You may audition at an Open House, at any stop on our audition tour, or during a NYCDA visit. While we think it is very important for you to experience a live interaction with our instructors while you evaluate the school, we also accept auditions via Skype or Facetime, and video. To submit a video, email it directly or upload to YouTube and send the URL link to firstname.lastname@example.org, with your name and the program you are applying for in the subject line.
What to Prepare:
Film & TV Degree Program
For the audition, please prepare a one-minute contemporary (1950s-present), age-appropriate monologue. The monologue should be from a published play, screenplay, web series, or television script. Make sure your monologue is well-prepared and memorized, as your auditor will be a faculty member who will workshop your monologue with you. We recommend reading the full play or script to fully understand the character you are portraying. Head shots and resumes are optional.

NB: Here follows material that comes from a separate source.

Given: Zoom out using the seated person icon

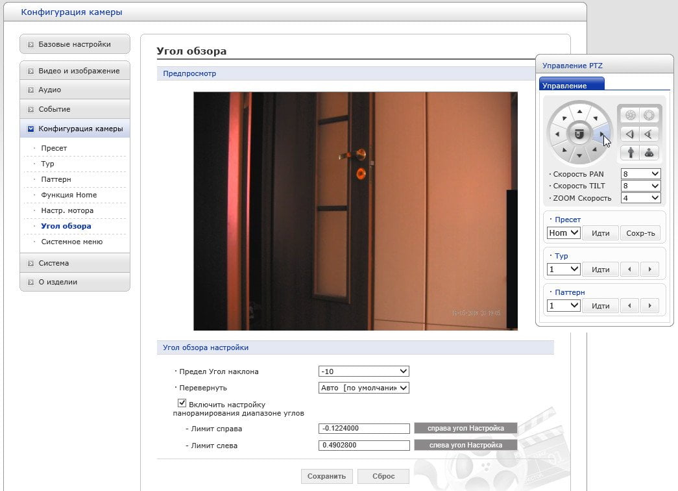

Musical Theater Degree Program
Please prepare a one-minute contemporary (1950s-present) monologue from a published play, screenplay, television script, or web series, and 32 bars of a musical theater song. Bring sheet music marked to your 32-bar cut, as an accompanist will be provided. Make sure your monologue and song are well-prepared and memorized. Your auditor will be a faculty member who will workshop either your song or monologue with you. We recommend reading the full play or script to fully understand the character you are portraying. Head shots are resumes are optional
When you enter the audition room, you will be introduced to your auditor. They may ask you to state your name and the titles of the audition pieces you will be performing. It is important to know the name of the script your piece is from, as well as who wrote it.
After you perform your audition pieces, the auditor will give you feedback on your performance. They will also re-direct one of your pieces and workshop it with you. Before your audition ends, the auditor will talk to you about your experience, your goals, and give you the opportunity to ask questions about NYCDA and its programs.
No scenery or props should be used. If you need a chair for your audition, one will be provided.
Your audition experience will give you a good idea of what it means to be a student at The New York Conservatory. Our students often tell us that their audition changed the way they see their acting and opened a door to a new world of possibilities for them.
“This audition was the best experience I’ve ever had. After knowing me for 5 minutes the auditor had my personality pin-pointed down to a tee. He opened my eyes to things I knew I needed to work on for a long time, but hearing it from someone who had just met me, really sank in for me.”